‘Daire-i Şeriat’ ve ‘Daire-i İslâmiyet’ nedir, ikisinin arasında ne fark var?

Bediüzzaman Said Nursi'nin Yirmi Dokuzuncu Mektup'ta yer verdiği ifadenin anlamı nedir?

"Hatta bu neviden, değil yalnız daire-i şeriattan, belki daire-i İslâmiyet haricinde bulunduğunu bazı muhakkıkîn-i evliya hükmetmişler." ifadesinden şeriat dairesi ile İslamiyet dairesinin farklı kavramlar olduğu ve İslamiyet dairesinin şeriat dairesinden daha geniş bir anlam taşıdığı anlaşılmaktadır.

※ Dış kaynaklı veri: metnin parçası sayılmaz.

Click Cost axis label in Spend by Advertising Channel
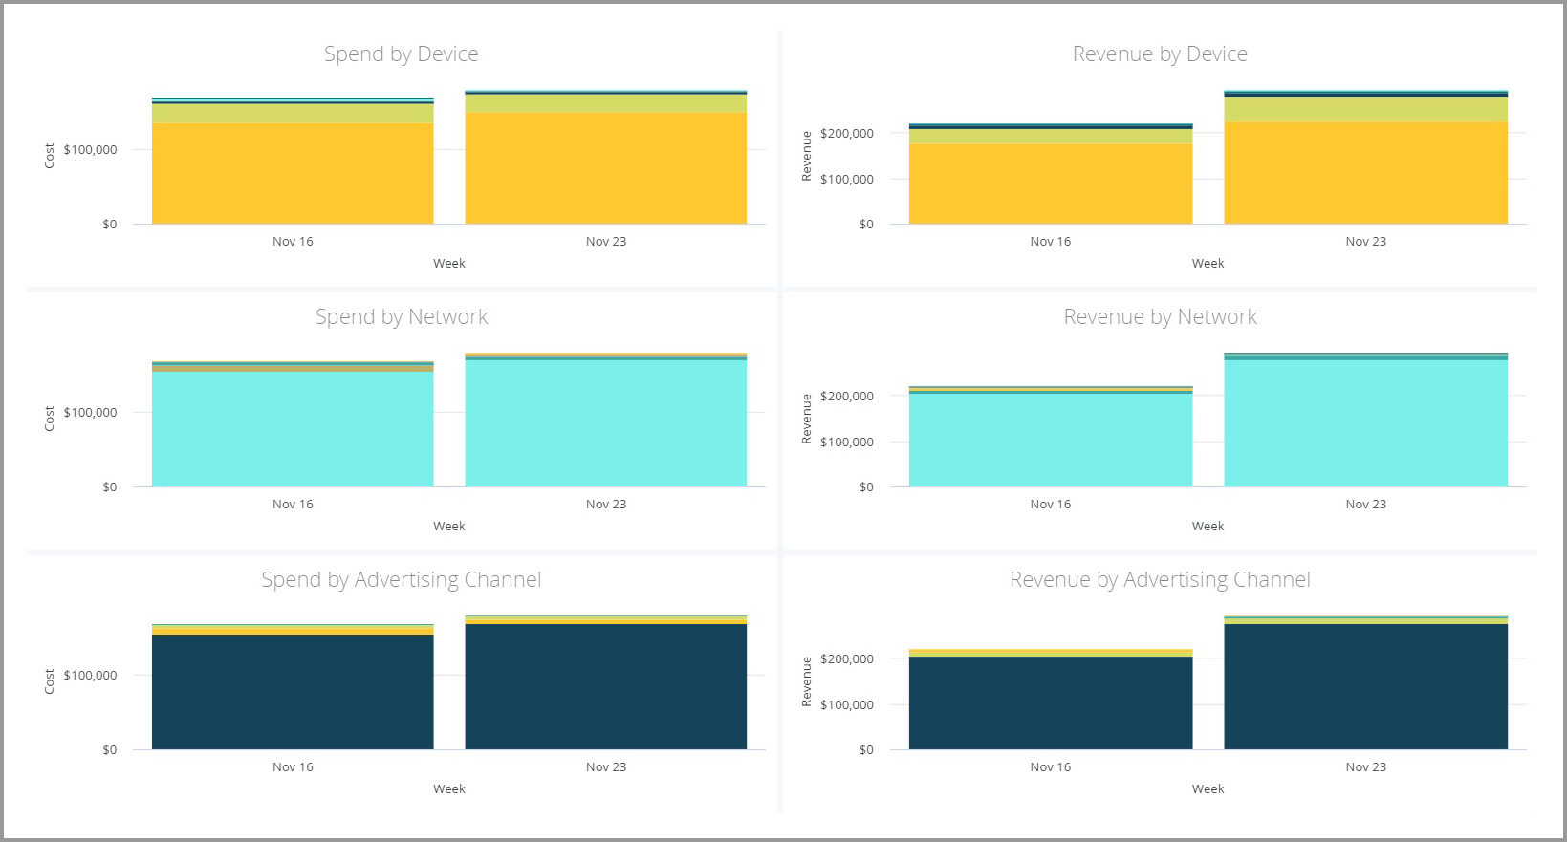This screenshot has width=1567, height=842. (x=50, y=681)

İslamiyet dairesi, imanın ve İslam'ın en temel prensiplerini, yani Allah'a iman, peygamberlere iman, kitaplara iman, ahiret gününe iman, meleklere iman, kaza ve kadere iman dediğimiz esasları kapsar. Kelime-i şehadet getiren herkes, bu dairenin içine girer. Daha çok iman esasları ve temel inançlar üzerinde durur. Bir kişinin Müslüman kabul edilmesi için gerekli olan asgari şartları ifade eder.

Mesela, kalbinde Allah'ın varlığına ve birliğine, Hz. Muhammed'in (asm) peygamberliğine inanan ve bunu diliyle ikrar eden bir kişi, namaz kılmasa, oruç tutmasa veya diğer şer'i hükümleri tam uygulamasa bile, "İslamiyet dairesi içinde" kabul edilir. Ancak bu, o kişinin tamamen kurtulmuş olacağı anlamına gelmez; yalnızca en temel aidiyetini belirtir.

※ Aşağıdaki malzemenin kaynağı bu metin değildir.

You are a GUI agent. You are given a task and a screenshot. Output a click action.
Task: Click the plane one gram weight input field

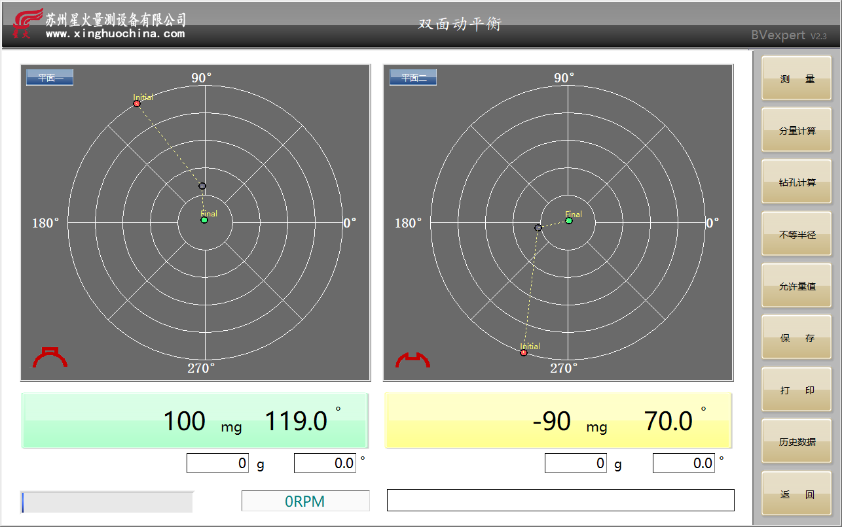pyautogui.click(x=217, y=463)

Şeriat dairesi, İslam'ın tüm emirlerini ve yasaklarını, yani helalleri ve haramları, ibadetleri (namaz, oruç, zekat, hac), muamelat (ticaret, aile hukuku vb.) ve ukubatı (cezalar) kapsar. İslam hukukunun bütüncül bir yaşam sistemi olarak ortaya koyduğu kurallar bütünüdür. Daha çok amel, uygulama ve hükümler üzerindedir. Bir Müslümanın hayatını İslam'a uygun olarak nasıl tanzim etmesi gerektiğini belirler.

Mesela beş vakit namazını kılan, orucunu tutan, zekatını veren, haramlardan sakınan ve hayatını Kur'an ve Sünnet'e göre düzenlemeye çalışan bir kişi, şeriat dairesi içinde hareket ediyor demektir.

Bazı muhakkik evliyalar, bazı meczub-u manevi ve sekir halindeki evliyaları sadece şeriatın kurallarına aykırı olmakla kalmayıp, İslamiyet'in en genel ve temel dairesinin bile dışına çıktığına hükmetmişlerdir.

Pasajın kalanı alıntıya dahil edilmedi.